Records
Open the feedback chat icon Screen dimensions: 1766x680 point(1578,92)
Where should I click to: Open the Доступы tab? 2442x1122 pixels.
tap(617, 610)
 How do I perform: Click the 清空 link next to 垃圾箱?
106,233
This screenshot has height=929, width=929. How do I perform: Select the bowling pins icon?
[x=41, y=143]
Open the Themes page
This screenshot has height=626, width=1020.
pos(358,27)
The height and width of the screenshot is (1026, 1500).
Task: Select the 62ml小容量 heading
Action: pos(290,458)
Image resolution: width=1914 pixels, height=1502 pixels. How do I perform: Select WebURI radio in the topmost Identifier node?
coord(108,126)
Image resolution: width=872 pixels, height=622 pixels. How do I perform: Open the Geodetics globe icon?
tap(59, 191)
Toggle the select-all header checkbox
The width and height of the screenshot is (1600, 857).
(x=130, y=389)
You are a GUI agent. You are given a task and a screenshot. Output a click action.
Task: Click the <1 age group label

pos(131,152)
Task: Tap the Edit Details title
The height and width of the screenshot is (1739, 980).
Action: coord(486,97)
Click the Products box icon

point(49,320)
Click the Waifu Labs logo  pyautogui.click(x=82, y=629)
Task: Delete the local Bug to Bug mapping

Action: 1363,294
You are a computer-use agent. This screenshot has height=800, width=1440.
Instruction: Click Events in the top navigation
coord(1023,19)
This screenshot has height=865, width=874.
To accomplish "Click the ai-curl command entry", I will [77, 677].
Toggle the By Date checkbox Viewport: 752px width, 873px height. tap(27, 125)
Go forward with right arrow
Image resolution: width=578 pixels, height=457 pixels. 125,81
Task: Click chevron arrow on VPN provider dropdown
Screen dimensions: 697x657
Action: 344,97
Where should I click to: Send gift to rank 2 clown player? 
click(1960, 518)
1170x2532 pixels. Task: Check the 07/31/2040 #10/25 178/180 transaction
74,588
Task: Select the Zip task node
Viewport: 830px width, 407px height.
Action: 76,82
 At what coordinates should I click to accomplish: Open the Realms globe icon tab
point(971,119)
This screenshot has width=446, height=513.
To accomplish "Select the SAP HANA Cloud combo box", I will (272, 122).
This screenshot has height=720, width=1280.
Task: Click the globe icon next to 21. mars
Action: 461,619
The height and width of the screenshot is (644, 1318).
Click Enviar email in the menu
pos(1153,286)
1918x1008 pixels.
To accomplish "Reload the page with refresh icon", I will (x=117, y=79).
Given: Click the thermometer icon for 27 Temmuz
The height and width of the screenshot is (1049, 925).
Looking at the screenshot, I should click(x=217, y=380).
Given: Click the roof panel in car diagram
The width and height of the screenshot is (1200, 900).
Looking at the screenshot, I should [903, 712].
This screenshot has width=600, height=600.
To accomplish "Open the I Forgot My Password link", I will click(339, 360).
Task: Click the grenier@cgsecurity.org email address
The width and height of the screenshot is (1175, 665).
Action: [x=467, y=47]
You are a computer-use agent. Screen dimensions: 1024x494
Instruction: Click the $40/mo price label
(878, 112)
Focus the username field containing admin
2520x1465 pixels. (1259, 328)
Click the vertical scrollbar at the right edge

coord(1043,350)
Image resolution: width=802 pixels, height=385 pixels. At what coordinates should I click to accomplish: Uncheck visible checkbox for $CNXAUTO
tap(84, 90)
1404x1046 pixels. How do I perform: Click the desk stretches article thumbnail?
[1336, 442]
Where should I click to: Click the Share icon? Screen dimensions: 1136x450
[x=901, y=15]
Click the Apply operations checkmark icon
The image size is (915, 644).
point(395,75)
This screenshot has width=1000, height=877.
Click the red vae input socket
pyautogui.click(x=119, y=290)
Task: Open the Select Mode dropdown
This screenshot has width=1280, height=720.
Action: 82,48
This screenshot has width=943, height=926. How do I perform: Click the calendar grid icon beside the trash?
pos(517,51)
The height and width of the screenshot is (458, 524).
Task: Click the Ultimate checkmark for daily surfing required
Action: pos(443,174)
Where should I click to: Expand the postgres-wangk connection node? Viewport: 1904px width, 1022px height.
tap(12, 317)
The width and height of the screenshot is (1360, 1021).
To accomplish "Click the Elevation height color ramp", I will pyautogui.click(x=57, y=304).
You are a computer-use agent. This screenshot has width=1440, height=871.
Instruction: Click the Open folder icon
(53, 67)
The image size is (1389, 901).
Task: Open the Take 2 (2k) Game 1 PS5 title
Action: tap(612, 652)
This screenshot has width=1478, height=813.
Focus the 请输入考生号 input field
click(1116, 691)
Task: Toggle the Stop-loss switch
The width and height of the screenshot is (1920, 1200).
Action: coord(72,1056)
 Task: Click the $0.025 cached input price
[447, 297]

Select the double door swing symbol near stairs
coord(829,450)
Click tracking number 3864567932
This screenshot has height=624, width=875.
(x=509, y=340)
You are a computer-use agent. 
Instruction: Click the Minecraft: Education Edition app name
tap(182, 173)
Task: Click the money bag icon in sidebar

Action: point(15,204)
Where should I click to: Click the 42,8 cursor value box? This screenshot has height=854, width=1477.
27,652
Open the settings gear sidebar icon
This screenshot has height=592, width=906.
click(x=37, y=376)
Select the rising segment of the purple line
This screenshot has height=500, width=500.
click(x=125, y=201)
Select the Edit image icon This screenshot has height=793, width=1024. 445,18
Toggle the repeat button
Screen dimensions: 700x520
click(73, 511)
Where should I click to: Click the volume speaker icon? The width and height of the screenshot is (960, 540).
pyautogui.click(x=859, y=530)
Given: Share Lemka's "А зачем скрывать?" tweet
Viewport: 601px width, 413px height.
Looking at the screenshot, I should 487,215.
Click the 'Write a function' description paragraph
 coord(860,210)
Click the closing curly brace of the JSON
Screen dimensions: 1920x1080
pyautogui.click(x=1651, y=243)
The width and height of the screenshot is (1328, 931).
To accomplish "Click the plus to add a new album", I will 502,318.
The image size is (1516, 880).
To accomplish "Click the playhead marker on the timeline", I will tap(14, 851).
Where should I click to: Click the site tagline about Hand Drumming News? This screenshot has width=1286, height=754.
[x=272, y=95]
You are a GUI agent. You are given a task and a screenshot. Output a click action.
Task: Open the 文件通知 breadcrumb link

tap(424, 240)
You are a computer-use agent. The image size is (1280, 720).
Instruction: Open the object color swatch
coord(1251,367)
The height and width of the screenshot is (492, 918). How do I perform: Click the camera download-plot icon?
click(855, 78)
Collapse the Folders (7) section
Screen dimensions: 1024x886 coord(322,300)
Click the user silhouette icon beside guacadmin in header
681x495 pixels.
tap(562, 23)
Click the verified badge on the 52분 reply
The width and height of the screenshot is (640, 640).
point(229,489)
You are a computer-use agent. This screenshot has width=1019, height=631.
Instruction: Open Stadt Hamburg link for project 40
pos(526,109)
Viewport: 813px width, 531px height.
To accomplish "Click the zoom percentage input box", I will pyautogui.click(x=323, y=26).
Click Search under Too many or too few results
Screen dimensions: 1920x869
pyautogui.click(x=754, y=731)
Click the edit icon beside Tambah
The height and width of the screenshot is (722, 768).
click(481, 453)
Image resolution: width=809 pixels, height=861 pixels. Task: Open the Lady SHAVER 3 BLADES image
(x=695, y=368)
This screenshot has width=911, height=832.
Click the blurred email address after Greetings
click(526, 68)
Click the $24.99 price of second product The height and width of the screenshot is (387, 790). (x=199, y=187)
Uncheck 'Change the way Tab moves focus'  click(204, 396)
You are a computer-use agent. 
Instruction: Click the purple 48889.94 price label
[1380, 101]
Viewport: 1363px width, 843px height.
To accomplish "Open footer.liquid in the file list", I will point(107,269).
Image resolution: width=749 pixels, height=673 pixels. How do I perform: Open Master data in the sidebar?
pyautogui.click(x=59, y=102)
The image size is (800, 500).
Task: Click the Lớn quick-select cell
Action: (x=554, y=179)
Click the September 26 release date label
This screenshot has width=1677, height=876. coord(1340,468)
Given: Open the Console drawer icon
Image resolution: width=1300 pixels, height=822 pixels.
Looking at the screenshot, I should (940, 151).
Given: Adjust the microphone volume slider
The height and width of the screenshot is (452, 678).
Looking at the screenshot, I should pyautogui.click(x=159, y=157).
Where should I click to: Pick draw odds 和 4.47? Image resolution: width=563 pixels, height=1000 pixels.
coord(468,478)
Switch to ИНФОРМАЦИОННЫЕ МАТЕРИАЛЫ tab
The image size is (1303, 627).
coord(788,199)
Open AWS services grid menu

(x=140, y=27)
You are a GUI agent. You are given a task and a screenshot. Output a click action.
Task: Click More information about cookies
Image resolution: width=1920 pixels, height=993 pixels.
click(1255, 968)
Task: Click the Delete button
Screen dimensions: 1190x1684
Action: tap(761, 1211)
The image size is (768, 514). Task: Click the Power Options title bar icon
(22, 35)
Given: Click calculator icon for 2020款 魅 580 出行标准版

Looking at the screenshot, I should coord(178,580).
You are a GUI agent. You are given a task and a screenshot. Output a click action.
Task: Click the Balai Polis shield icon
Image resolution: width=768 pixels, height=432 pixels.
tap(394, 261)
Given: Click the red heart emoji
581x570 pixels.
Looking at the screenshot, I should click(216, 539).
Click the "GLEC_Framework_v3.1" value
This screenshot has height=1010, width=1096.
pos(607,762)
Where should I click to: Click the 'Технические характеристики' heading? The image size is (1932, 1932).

Exercise aim
Where the data above reaches the line holding "Select the Edit", begin printing, and stop after the line holding "The width and height of the screenshot is (1328, 931).". Each line must be reproduced exactly, with nothing else added.

Written reply
Select the Edit image icon This screenshot has height=793, width=1024. 445,18
Toggle the repeat button
Screen dimensions: 700x520
click(73, 511)
Where should I click to: Click the volume speaker icon? The width and height of the screenshot is (960, 540).
pyautogui.click(x=859, y=530)
Given: Share Lemka's "А зачем скрывать?" tweet
Viewport: 601px width, 413px height.
Looking at the screenshot, I should 487,215.
Click the 'Write a function' description paragraph
 coord(860,210)
Click the closing curly brace of the JSON
Screen dimensions: 1920x1080
pyautogui.click(x=1651, y=243)
The width and height of the screenshot is (1328, 931).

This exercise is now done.